Insurer Cannot Invoke Arbitration Clause Following Breach of Duty to Defend

A Montana federal district court has held that an insurer was estopped from invoking a policy’s arbitration clause where the insurer had breached its duty to defend by improperly relying on a creditor exclusion in the policy.  Am. Trucking & Transp. Ins. Co. v. Nelson, 2018 WL 1902700 (D. Mont.
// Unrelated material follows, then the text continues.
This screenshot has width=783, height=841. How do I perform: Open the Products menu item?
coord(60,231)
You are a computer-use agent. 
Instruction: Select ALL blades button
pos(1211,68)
Apr. 20, 2018).

A dispute arose between a risk retention group and one of its member insureds.  When the insured began experiencing financial difficulty, the risk retention group took over handling all open liability claims within the insured’s deductible, and thereafter determined that the insured had failed to satisfy its obligations under the group’s shareholder agreement.  When the insured later filed for Chapter 11 bankruptcy, the risk retention group filed two unsecured claims in the bankruptcy proceeding and filed suit against the insured’s directors and officers.  After the risk retention group settled the civil lawsuit with the insured individuals pursuant to a stipulated judgment, it sought coverage for the settlement from the insured’s D&O carrier.  The carrier denied defense and indemnity coverage based on a creditor exclusion that precluded coverage for claims by any secured or unsecured creditor of the company.  In the later coverage litigation, the insurer sought to compel arbitration under the D&O policy’s alternative dispute resolution provision.
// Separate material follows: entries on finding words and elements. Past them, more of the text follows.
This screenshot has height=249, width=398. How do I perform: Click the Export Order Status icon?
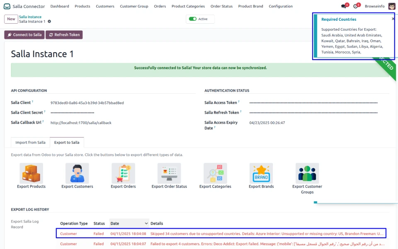[169, 173]
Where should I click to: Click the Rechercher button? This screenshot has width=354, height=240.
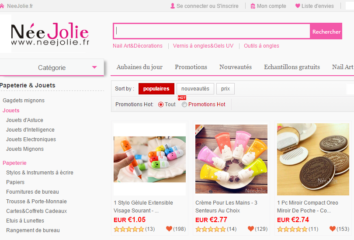[x=326, y=31]
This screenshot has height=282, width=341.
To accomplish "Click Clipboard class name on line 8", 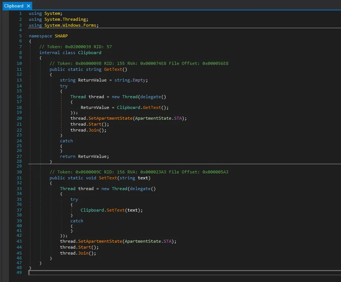I will (89, 53).
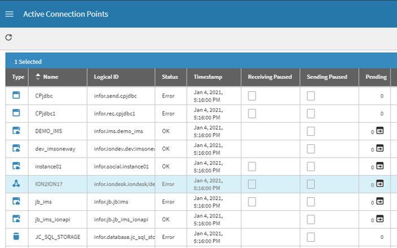Image resolution: width=397 pixels, height=248 pixels.
Task: Check Sending Paused for dev_imsoneway
Action: point(311,149)
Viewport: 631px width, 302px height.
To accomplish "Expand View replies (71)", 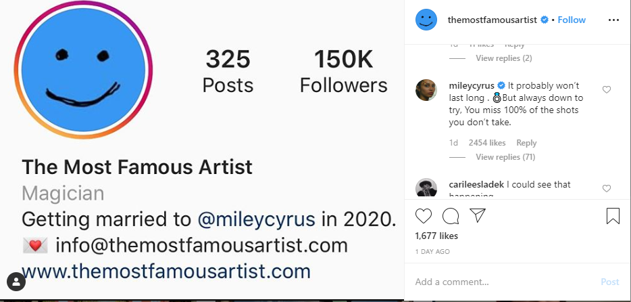I will 505,157.
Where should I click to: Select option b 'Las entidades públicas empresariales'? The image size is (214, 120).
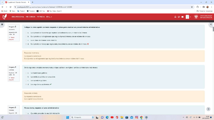point(26,77)
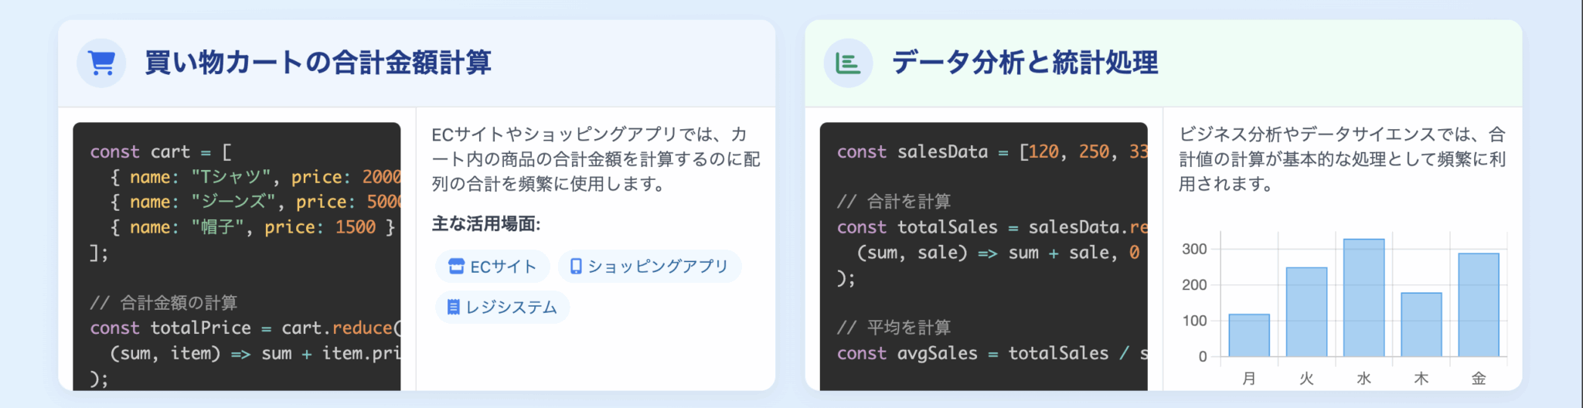Click the store icon in ECサイト tag
The height and width of the screenshot is (408, 1583).
(x=456, y=267)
The court first determined that the D&O policy contained a valid arbitration clause, which was not abrogated under Montana law.  However, the court then held that the insurer had not proven that the creditor exclusion applied because although the risk retention group admitted to holding unsecured claims in the bankruptcy proceeding, the parties disputed the meaning of the term “creditor” as used in the D&O policy exclusion, and the court decided that it could not determine as a matter of law whether the risk retention group’s claim fell within the exclusion.  The insurer therefore had a duty to defend.  The court concluded that, “under the facts of this case,” the insurer “should have initially offered a defense to its Insureds under a reservation of rights and then filed a declaratory judgment action regarding coverage. Because [the insurer] failed to provide a defense, Montana law is clear that [the insurer] has lost its right to invoke insurance contract defenses, including the right to arbitrate.”